### WORK TO BE COMPLETED
Reproduce the entries in full, with no changes.

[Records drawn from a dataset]
- Opening Delimiter -
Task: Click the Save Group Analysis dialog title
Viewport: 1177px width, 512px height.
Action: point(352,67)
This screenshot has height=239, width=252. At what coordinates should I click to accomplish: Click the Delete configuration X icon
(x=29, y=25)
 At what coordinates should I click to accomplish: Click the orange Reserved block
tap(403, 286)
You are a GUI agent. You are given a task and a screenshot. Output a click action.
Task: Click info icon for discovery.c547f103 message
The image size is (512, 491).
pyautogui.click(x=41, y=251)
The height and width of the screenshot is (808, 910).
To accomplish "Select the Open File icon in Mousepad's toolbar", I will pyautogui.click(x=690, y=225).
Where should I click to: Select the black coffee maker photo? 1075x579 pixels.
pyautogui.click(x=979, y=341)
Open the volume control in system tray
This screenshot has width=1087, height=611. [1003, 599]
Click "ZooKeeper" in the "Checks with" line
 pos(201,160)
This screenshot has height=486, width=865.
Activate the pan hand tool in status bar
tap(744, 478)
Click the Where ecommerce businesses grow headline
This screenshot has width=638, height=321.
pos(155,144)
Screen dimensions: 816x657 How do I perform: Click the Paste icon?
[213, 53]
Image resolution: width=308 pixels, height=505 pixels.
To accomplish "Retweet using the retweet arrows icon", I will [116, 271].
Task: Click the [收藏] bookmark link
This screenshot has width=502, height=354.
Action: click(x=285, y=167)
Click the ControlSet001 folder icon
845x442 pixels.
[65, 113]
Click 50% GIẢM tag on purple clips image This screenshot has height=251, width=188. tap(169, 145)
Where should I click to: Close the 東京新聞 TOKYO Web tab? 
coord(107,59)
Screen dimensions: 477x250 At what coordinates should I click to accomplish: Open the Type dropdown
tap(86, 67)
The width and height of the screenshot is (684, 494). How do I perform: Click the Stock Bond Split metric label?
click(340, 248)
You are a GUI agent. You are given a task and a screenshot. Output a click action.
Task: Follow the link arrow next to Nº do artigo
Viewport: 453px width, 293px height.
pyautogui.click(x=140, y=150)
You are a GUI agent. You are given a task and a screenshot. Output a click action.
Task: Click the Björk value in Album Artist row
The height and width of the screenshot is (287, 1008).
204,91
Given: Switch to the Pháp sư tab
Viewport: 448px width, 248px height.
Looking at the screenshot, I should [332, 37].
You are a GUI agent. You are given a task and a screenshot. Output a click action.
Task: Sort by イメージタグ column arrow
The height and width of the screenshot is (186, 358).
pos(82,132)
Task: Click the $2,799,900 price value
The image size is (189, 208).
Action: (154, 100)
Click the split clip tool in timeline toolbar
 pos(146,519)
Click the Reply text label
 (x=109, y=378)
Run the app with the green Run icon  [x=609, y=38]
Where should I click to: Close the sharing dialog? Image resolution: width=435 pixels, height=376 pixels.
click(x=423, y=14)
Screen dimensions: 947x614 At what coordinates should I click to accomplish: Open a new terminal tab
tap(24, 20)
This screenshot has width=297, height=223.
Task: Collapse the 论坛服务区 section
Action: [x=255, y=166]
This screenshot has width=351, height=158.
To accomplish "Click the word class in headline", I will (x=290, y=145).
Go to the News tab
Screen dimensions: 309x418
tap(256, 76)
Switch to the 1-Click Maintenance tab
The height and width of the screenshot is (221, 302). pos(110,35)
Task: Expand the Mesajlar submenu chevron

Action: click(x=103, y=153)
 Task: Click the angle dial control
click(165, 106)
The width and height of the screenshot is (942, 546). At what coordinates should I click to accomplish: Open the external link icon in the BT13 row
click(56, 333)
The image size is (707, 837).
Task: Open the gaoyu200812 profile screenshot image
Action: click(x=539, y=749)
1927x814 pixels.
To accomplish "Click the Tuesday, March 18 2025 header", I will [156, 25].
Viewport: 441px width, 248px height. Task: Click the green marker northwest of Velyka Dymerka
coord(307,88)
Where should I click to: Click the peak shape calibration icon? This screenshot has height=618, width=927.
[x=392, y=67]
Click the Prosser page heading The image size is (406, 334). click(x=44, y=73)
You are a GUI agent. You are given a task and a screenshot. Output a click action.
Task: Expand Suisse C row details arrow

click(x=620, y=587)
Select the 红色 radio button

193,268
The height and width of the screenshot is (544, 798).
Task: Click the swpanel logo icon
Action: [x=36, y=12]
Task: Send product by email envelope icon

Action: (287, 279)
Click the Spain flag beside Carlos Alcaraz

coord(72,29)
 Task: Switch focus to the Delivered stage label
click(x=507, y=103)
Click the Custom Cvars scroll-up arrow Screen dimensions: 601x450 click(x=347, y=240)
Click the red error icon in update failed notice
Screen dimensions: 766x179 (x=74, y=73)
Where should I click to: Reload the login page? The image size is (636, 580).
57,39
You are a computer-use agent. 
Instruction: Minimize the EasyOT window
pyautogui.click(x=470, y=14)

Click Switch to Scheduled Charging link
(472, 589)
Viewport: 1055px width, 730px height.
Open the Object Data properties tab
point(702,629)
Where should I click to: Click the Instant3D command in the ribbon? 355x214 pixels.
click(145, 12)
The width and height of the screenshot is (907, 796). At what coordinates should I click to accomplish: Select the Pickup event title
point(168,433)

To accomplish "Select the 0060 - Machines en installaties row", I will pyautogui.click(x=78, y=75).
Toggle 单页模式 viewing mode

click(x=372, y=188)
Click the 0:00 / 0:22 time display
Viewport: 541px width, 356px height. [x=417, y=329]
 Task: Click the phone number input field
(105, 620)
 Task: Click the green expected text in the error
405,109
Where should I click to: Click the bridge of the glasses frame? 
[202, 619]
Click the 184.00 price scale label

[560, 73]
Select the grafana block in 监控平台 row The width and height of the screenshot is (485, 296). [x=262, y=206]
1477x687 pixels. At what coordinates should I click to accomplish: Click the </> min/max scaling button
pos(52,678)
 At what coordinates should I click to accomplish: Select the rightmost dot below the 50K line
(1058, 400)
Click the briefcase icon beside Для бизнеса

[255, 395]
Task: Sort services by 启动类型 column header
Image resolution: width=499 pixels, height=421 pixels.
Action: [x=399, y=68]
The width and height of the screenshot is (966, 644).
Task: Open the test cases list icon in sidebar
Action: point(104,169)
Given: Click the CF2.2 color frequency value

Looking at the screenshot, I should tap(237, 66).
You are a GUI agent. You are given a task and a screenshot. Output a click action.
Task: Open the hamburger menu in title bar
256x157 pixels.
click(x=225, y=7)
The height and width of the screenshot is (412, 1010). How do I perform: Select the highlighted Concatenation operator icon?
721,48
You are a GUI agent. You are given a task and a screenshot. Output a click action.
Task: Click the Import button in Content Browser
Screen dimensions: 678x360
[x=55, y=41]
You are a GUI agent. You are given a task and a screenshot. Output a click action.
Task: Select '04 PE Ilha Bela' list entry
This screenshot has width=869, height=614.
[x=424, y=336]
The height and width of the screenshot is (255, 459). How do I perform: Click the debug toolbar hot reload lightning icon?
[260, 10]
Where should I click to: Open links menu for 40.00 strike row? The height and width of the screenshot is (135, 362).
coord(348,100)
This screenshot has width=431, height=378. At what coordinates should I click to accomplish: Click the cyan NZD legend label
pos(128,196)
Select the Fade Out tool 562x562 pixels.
- Closing Delimiter -
### RESULT
Task: Click the Save Group Analysis dialog title
Viewport: 1177px width, 512px height.
Action: point(352,67)
This screenshot has height=239, width=252. At what coordinates should I click to accomplish: Click the Delete configuration X icon
(x=29, y=25)
 At what coordinates should I click to accomplish: Click the orange Reserved block
tap(403, 286)
You are a GUI agent. You are given a task and a screenshot. Output a click action.
Task: Click info icon for discovery.c547f103 message
The image size is (512, 491).
pyautogui.click(x=41, y=251)
The height and width of the screenshot is (808, 910).
To accomplish "Select the Open File icon in Mousepad's toolbar", I will pyautogui.click(x=690, y=225).
Where should I click to: Select the black coffee maker photo? 1075x579 pixels.
pyautogui.click(x=979, y=341)
Open the volume control in system tray
This screenshot has width=1087, height=611. [1003, 599]
Click "ZooKeeper" in the "Checks with" line
 pos(201,160)
This screenshot has height=486, width=865.
Activate the pan hand tool in status bar
tap(744, 478)
Click the Where ecommerce businesses grow headline
This screenshot has width=638, height=321.
pos(155,144)
Screen dimensions: 816x657 How do I perform: Click the Paste icon?
[213, 53]
Image resolution: width=308 pixels, height=505 pixels.
To accomplish "Retweet using the retweet arrows icon", I will [116, 271].
Task: Click the [收藏] bookmark link
This screenshot has width=502, height=354.
Action: click(x=285, y=167)
Click the ControlSet001 folder icon
845x442 pixels.
[65, 113]
Click 50% GIẢM tag on purple clips image This screenshot has height=251, width=188. tap(169, 145)
Where should I click to: Close the 東京新聞 TOKYO Web tab? 
coord(107,59)
Screen dimensions: 477x250 At what coordinates should I click to accomplish: Open the Type dropdown
tap(86, 67)
The width and height of the screenshot is (684, 494). How do I perform: Click the Stock Bond Split metric label?
click(340, 248)
You are a GUI agent. You are given a task and a screenshot. Output a click action.
Task: Follow the link arrow next to Nº do artigo
Viewport: 453px width, 293px height.
pyautogui.click(x=140, y=150)
You are a GUI agent. You are given a task and a screenshot. Output a click action.
Task: Click the Björk value in Album Artist row
The height and width of the screenshot is (287, 1008).
204,91
Given: Switch to the Pháp sư tab
Viewport: 448px width, 248px height.
Looking at the screenshot, I should [332, 37].
You are a GUI agent. You are given a task and a screenshot. Output a click action.
Task: Sort by イメージタグ column arrow
The height and width of the screenshot is (186, 358).
pos(82,132)
Task: Click the $2,799,900 price value
The image size is (189, 208).
Action: (154, 100)
Click the split clip tool in timeline toolbar
 pos(146,519)
Click the Reply text label
 (x=109, y=378)
Run the app with the green Run icon  [x=609, y=38]
Where should I click to: Close the sharing dialog? Image resolution: width=435 pixels, height=376 pixels.
click(x=423, y=14)
Screen dimensions: 947x614 At what coordinates should I click to accomplish: Open a new terminal tab
tap(24, 20)
This screenshot has width=297, height=223.
Task: Collapse the 论坛服务区 section
Action: [x=255, y=166]
This screenshot has width=351, height=158.
To accomplish "Click the word class in headline", I will (x=290, y=145).
Go to the News tab
Screen dimensions: 309x418
tap(256, 76)
Switch to the 1-Click Maintenance tab
The height and width of the screenshot is (221, 302). pos(110,35)
Task: Expand the Mesajlar submenu chevron

Action: click(x=103, y=153)
 Task: Click the angle dial control
click(165, 106)
The width and height of the screenshot is (942, 546). At what coordinates should I click to accomplish: Open the external link icon in the BT13 row
click(56, 333)
The image size is (707, 837).
Task: Open the gaoyu200812 profile screenshot image
Action: click(x=539, y=749)
1927x814 pixels.
To accomplish "Click the Tuesday, March 18 2025 header", I will [156, 25].
Viewport: 441px width, 248px height. Task: Click the green marker northwest of Velyka Dymerka
coord(307,88)
Where should I click to: Click the peak shape calibration icon? This screenshot has height=618, width=927.
[x=392, y=67]
Click the Prosser page heading The image size is (406, 334). click(x=44, y=73)
You are a GUI agent. You are given a task and a screenshot. Output a click action.
Task: Expand Suisse C row details arrow

click(x=620, y=587)
Select the 红色 radio button

193,268
The height and width of the screenshot is (544, 798).
Task: Click the swpanel logo icon
Action: [x=36, y=12]
Task: Send product by email envelope icon

Action: (287, 279)
Click the Spain flag beside Carlos Alcaraz

coord(72,29)
 Task: Switch focus to the Delivered stage label
click(x=507, y=103)
Click the Custom Cvars scroll-up arrow Screen dimensions: 601x450 click(x=347, y=240)
Click the red error icon in update failed notice
Screen dimensions: 766x179 (x=74, y=73)
Where should I click to: Reload the login page? The image size is (636, 580).
57,39
You are a computer-use agent. 
Instruction: Minimize the EasyOT window
pyautogui.click(x=470, y=14)

Click Switch to Scheduled Charging link
(472, 589)
Viewport: 1055px width, 730px height.
Open the Object Data properties tab
point(702,629)
Where should I click to: Click the Instant3D command in the ribbon? 355x214 pixels.
click(145, 12)
The width and height of the screenshot is (907, 796). At what coordinates should I click to accomplish: Select the Pickup event title
point(168,433)

To accomplish "Select the 0060 - Machines en installaties row", I will pyautogui.click(x=78, y=75).
Toggle 单页模式 viewing mode

click(x=372, y=188)
Click the 0:00 / 0:22 time display
Viewport: 541px width, 356px height. [x=417, y=329]
 Task: Click the phone number input field
(105, 620)
 Task: Click the green expected text in the error
405,109
Where should I click to: Click the bridge of the glasses frame? 
[202, 619]
Click the 184.00 price scale label

[560, 73]
Select the grafana block in 监控平台 row The width and height of the screenshot is (485, 296). [x=262, y=206]
1477x687 pixels. At what coordinates should I click to accomplish: Click the </> min/max scaling button
pos(52,678)
 At what coordinates should I click to accomplish: Select the rightmost dot below the 50K line
(1058, 400)
Click the briefcase icon beside Для бизнеса

[255, 395]
Task: Sort services by 启动类型 column header
Image resolution: width=499 pixels, height=421 pixels.
Action: [x=399, y=68]
The width and height of the screenshot is (966, 644).
Task: Open the test cases list icon in sidebar
Action: point(104,169)
Given: Click the CF2.2 color frequency value

Looking at the screenshot, I should tap(237, 66).
You are a GUI agent. You are given a task and a screenshot. Output a click action.
Task: Open the hamburger menu in title bar
256x157 pixels.
click(x=225, y=7)
The height and width of the screenshot is (412, 1010). How do I perform: Select the highlighted Concatenation operator icon?
721,48
You are a GUI agent. You are given a task and a screenshot. Output a click action.
Task: Click the Import button in Content Browser
Screen dimensions: 678x360
[x=55, y=41]
You are a GUI agent. You are given a task and a screenshot. Output a click action.
Task: Select '04 PE Ilha Bela' list entry
This screenshot has width=869, height=614.
[x=424, y=336]
The height and width of the screenshot is (255, 459). How do I perform: Click the debug toolbar hot reload lightning icon?
[260, 10]
Where should I click to: Open links menu for 40.00 strike row? The height and width of the screenshot is (135, 362).
coord(348,100)
This screenshot has width=431, height=378. At what coordinates should I click to accomplish: Click the cyan NZD legend label
pos(128,196)
Select the Fade Out tool 562x562 pixels.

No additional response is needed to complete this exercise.